Entgegen der Meinung der Berufung ist es nicht erforderlich, dass das Verhalten des Beklagten zu 2) bei den Nachbarn darüber hinaus „zu Sorge und Ängsten“ hätte führen müssen (Bl. 148). Angemerkt sei nur, dass die Zeugin … ausgesagt hat, dass „das laute hasserfüllte Geschrei … durchgängig vorhanden“ gewesen sei (Bl. 94). Soweit die Berufung ausführt, der Beklagte zu 2) habe „Verfolgungsängste“ und habe sich mittels seines nächtlichen Verhaltens „verteidigen“ dürfen (Bl. 147, 149), ist dies rechtlich nicht zutreffend.

Die Klägerin hatte die Beklagte zu 1) mehrfach, zuletzt mit Schreiben vom 30.10.2014 (Bl. 20 f) gemäß § 543 Abs. 3 BGB wegen der nachhaltigen Störung des Hausfriedens durch den Beklagten zu 2) abgemahnt.

Für die Wirksamkeit der Kündigung kommt es maßgeblich darauf an, dass der Kündigungstatbestand zum Zeitpunkt des Ausspruches der Kündigung vorgelegen hat. Entgegen der Meinung der Beklagten wird die Wirksamkeit der Kündigung durch ein nachträgliches Wohlverhalten nicht berührt (vgl.

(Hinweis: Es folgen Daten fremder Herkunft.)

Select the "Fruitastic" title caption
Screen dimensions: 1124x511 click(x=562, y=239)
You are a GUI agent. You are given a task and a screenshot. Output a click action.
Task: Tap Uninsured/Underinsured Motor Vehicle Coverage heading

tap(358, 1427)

Schmidt-Futterer, aaO, Rn. 32). Im Übrigen hat der Beklagte zu 2) sein Verhalten nicht nachhaltig geändert. So hat die Zeugin … ausgesagt, dass zwar die Lärmbelästigungen im „März/April … etwas weniger“ geworden seien, dass sie aber „bis zum heutigen Tag“ andauern würden (Bl. 94). Ebenso hat der Zeuge … ausgesagt, dass es zwar „etwas leiser“ geworden sei, dass es aber „in der letzten Nacht wieder Ruhestörungen und auch in der letzten Woche“ gegeben habe (Bl. 95 f).

Sofern die Berufung ausführt, dass im Falle einer Räumungsvollstreckung eine Lebensgefahr bei der Beklagten zu 1) eintreten könnte, und insoweit die Einholung eines Sachverständigengutachtens beantragt hat, ist dieser Umstand nicht im Erkenntnisverfahren, sondern – wie allgemein bei Vollstreckungshindernissen – im Vollstreckungsverfahren zu berücksichtigen (s. Schmidt-Futterer, aaO, Rn.23). Ebenso wenig ist es hier von Belang, dass die Beklagten nicht in der Lage zu sein scheinen, Ersatzwohnraum zu beschaffen.

Nach alldem hat die Berufung keine Aussicht auf Erfolg.

Der Antrag der Beklagten auf einstweilige Einstellung der Zwangsvollstreckung ohne Sicherheitsleistung gemäß §§ 719, 707 ZPO war zurückzuweisen, da eine Einstellung der Zwangsvollstreckung nach diesen Vorschriften nicht in Betracht kommt, wenn – wie hier – die Berufung keine Aussicht auf Erfolg hat (vgl. Zöller, Köln 2014, 30. Aufl., § 719 ZPO, Rn.3).

Der Antrag der Beklagten, das angefochtene Urteil nicht für vorläufig vollstreckbar zu erklären, war ebenfalls zurückzuweisen, da die Entscheidung über einen erstinstanzlich nicht gestellten oder nicht beschiedenen Schutzantrag nach § 712 ZPO, wie sich aus §§ 714, 716 ZPO ergibt, nicht durch das Berufungsgericht zu erfolgen hat (vgl. Zöller, aaO, § 714 ZPO, Rn.1).

Der Antrag der Beklagten auf Verlängerung der Räumungsfrist ist entgegen § 721 Abs. 3 S. 2 ZPO nicht spätestens zwei Wochen vor Ablauf der Räumungsfrist, also am 17.12.2015, sondern erst am 18.12.2015 gestellt worden, so dass er als unzulässig zu verwerfen war.

Auch zur Vermeidung weiterer Kosten wird die Rücknahme der Berufung angeraten. Bei einer Rücknahme entsteht – abgesehen von den ohnehin anfallenden Rechtsanwaltskosten – lediglich eine 2,0-fache Gerichtsgebühr (KV 1222 GKG). Wird demgegenüber die Berufung förmlich durch Beschluss zurückgewiesen, verbleibt es bei der 4,0-fachen Gerichtsgebühr (KV 1220 GKG).